ALTHOUGH the public may zero in on the grants issue, the Gaelic Players Association (GPA) have a wider agenda. Spokesman Sean Potts instances their efforts to get the GAA involved in education and employment scheme for players.
And with good reason.
“The number of inter-county players unemployed more or less tallies with the current national figure,” says Potts. “But we’re mindful that the real impact mightn’t be seen until next year.
“At this stage fellas will probably hang on for the championship before they head off abroad to try to find work.
“What we’re trying to establish is whether they plan to stay away for a while or whether they’ll be coming back — do they plan on staying away for a few years? If so, that could have an impact on the games.
“Obviously that can’t really be assessed at this stage, but we circulated a very extensive survey of our members on Thursday and we’ll probably have a better idea in a few weeks of the state of play going forward.”
With that in mind, Potts and his colleagues are advocating a change of mind in the higher echelons of the GAA.
“On a more serious note, our view would be that the GAA needs to consider where it stands regarding welfare – such as considering whether it expands what it considers to be player welfare to include matters such as education and employment.
“Some might say that that’s not their responsibility, but we’d be arguing the case that because of the relationship between the intercounty player and the commercial side of the GAA, that it’s fair.
“And the GAA should maybe consider expanding the idea of player welfare to include those playing at the top level, at intercounty level.
“We’d see this as a vision of the future — to reinvest some of the commercial funds that are generated by the intercounty game into education, in particular, in the short term.”
Potts cites the reality of intercounty commitment as the reason behind the GPA’s stance.
“If lads are committing to intercounty careers they may be neglecting some other aspects of their lives, such as their careers.
“We’d be keen to resolve that and to look at education in particular to do so, but those things all cost money, that’s the nub of it.
“That’s why we’d be looking to the GAA to consider investing in this type of thing. It’ll take time to communicate that properly and to understand where we’re at.”
Potts added: “It’s something we were exploring for a couple of years, but obviously it got absolutely catapulted to the top of the agenda with the downturn.
“We’d been looking at it but it wouldn’t have been top of the priorities because up to recently players could move from one casual job to another if they wanted and worry about their long-term working careers towards the end of their playing careers.
“Obviously that landscape has changed dramatically. That’s where we’re at with regards our negotiations with the GAA but we’re also trying to develop a proper strategy with talks with key individuals in the areas of education, employment, the universities and so on.”
It’s a slow process, but Potts sees it as having its place within the GAA’s portfolio of projects.
“We’re trying to put together a detailed package but our aspirations are obviously going to be shaped by funding. But we feel it’s a logical progression for the GAA — within the amateur framework.

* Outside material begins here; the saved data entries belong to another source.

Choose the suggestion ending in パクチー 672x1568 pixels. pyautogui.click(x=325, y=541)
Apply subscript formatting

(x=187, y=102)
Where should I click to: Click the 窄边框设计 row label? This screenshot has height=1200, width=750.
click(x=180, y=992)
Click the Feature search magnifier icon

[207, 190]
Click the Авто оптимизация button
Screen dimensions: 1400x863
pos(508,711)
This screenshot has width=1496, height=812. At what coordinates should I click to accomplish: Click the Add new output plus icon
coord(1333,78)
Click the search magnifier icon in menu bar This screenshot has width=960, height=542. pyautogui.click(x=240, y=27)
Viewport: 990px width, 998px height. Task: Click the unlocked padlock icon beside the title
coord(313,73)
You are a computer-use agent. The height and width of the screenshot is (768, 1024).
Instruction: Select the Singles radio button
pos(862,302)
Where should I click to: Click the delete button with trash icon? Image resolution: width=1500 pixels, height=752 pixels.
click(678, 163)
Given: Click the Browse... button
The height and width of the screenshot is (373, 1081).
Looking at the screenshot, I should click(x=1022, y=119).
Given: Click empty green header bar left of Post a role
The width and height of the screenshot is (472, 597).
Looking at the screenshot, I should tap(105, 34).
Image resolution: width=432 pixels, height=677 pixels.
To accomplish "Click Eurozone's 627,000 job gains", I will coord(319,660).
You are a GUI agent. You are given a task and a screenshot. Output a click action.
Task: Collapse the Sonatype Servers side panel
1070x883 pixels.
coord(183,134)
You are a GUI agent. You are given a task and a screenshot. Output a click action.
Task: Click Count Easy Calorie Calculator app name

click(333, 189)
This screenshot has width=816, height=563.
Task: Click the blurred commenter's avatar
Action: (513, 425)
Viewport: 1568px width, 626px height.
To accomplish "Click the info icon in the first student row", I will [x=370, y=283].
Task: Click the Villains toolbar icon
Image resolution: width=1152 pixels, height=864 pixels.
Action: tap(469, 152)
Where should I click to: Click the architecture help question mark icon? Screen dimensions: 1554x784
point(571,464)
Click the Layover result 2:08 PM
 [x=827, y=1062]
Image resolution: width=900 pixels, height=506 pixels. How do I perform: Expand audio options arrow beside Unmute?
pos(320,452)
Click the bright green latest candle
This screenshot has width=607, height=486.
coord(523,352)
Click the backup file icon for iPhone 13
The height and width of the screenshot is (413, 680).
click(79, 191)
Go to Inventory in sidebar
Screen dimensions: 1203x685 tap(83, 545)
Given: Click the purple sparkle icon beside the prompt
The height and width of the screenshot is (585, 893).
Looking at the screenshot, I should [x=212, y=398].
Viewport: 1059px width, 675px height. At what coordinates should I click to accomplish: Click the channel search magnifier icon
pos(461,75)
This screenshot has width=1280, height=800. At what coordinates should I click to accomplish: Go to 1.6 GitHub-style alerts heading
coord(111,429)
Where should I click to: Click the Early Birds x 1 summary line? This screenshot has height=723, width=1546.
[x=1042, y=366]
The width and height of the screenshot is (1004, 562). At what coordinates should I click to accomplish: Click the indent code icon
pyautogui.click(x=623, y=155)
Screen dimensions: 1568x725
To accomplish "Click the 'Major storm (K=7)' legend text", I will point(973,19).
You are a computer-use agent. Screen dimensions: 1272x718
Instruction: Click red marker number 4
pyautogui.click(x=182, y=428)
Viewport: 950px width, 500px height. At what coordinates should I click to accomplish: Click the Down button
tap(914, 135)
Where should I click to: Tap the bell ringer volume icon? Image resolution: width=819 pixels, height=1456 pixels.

“It’s not duplicitous in any way — all it’s doing is improving the lives of the fellas who play intercounty.
“Wonderful as it is to play, you also need a job — once you get to 26 or 27 years of age a job is particularly important.
“That’s the case we’re trying to make — revenue is being generated, and while we accept that, that money is distributed very well by the organisation, we would still argue the case fairly and reasonably for a small amount of that money to be put into developing these kinds of services.”